The second reason is that attrition among apprentices is extremely high; over half perish, either learning their early spells (those involving lightning and fire are particularly risky), or during the test of the spirits, a ritual similar to the Harrowing of the Circle. An apprentice is tied securely to a tree or rock, and his master places a large amount of drakestongue beneath his tongue. He enters the spirit world, encountering both demons and benevolent spirits. If a demon overwhelms him (or if the shaman does not particularly like this apprentice), his throat will be cut, and another apprentice will be recruited in his place.
It is because of this that apprentices to the shamans have little to no status within the clan until after they have passed the test of the spirits; at an age where most young men are learning to hunt and fight, and are selecting prospective wives to court, an apprentice shaman is learning herbcraft, how to fish and trap animals, and the most basic of spells, and is not considered a good prospect for a husband until after he has passed his test (and perhaps not even then, depending upon how young and vital the current shaman is).
Women are not permitted to be shamans. The awe in which the Chasind hold the legendary Witches of the Wilds is laced with more than a little fear, as well, and any girl who displays magical ability is taken from her clan and tied to an altar well away from any Chasind settlements, as an offering to Flemeth and her daughters. These women always vanish in the night, and none have been seen again.

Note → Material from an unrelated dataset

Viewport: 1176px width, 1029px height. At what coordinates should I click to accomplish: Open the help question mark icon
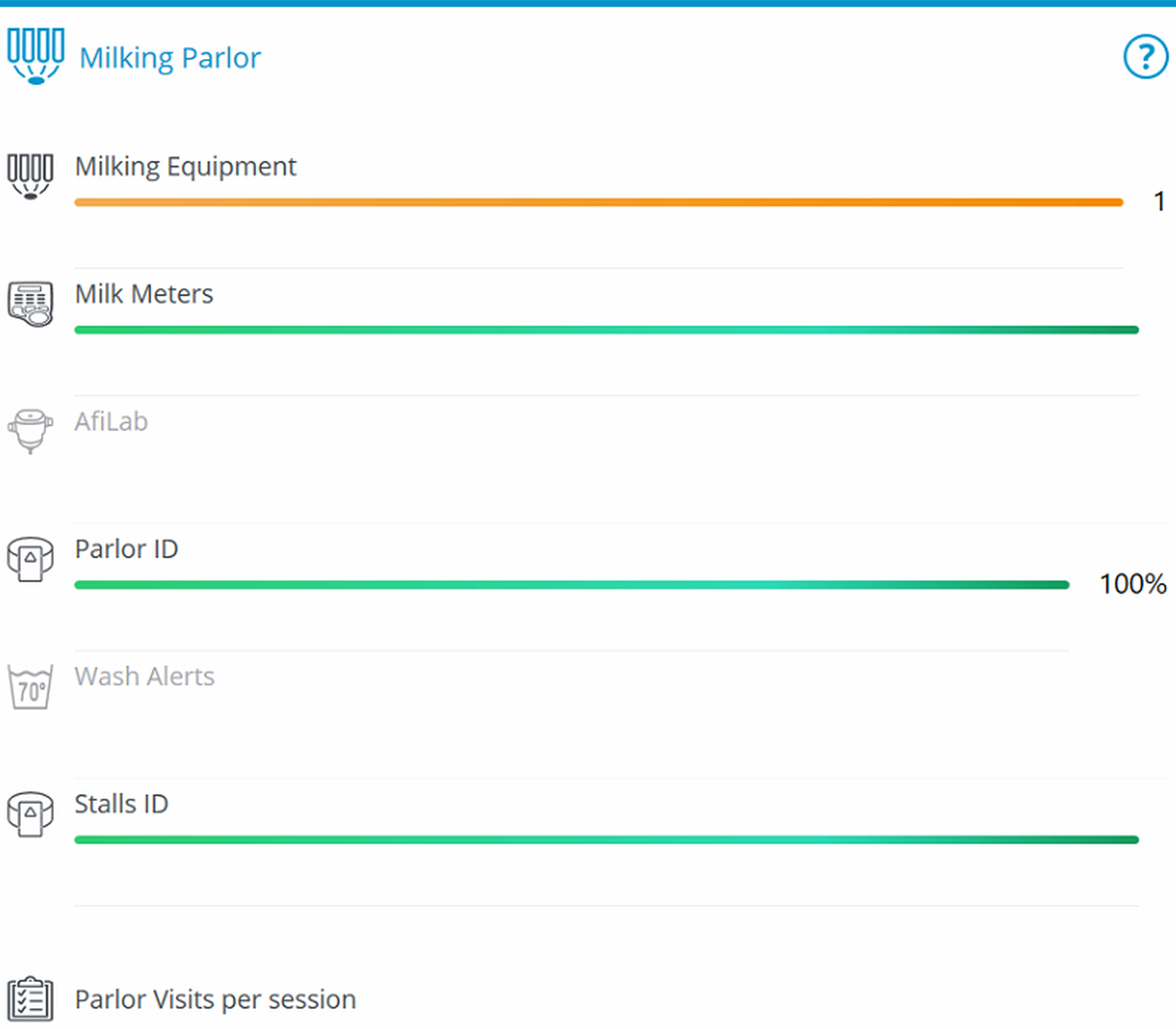click(1145, 56)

It is not unusual, however, for a clan to have one or more 'wise women' who are skilled in herbcraft, potion making, nonmagical healing & midwifery; such women generally hold a relatively high status in the clan, and are often deferred to be all except the shaman.
The Chasind In The Blight
The darkspawn emerged initially within the Korcari Wilds, first driving off the game on which the Chasind subsisted. The Wilders attempted to fight the invaders, but soon found themselves vastly outnumbered. The clans began to flee to the north, but old rivalries flared up, resulting in clashes between clans even as they fled, along with the attacks of the darkspawn.
At least two clans: the Otter and the Raven, were almost completely decimated during this period; those who happened upon the sites of slaughter regularly remark upon the lack of corpses belonging to women of childbearing age among the dead. While it is possible that these women were taken in by other clans, possibly as slaves, the clans are currently highly unreceptive to outsiders, making this theory difficult to confirm.
After the end of the Blight, the majority of the Chasind returned to their old territories, but the ceding of the area around Ostagar to the Dalish elves has resulted in no small amount of resentment, particularly among the Badger and Cougar clans, whose territories included those lands.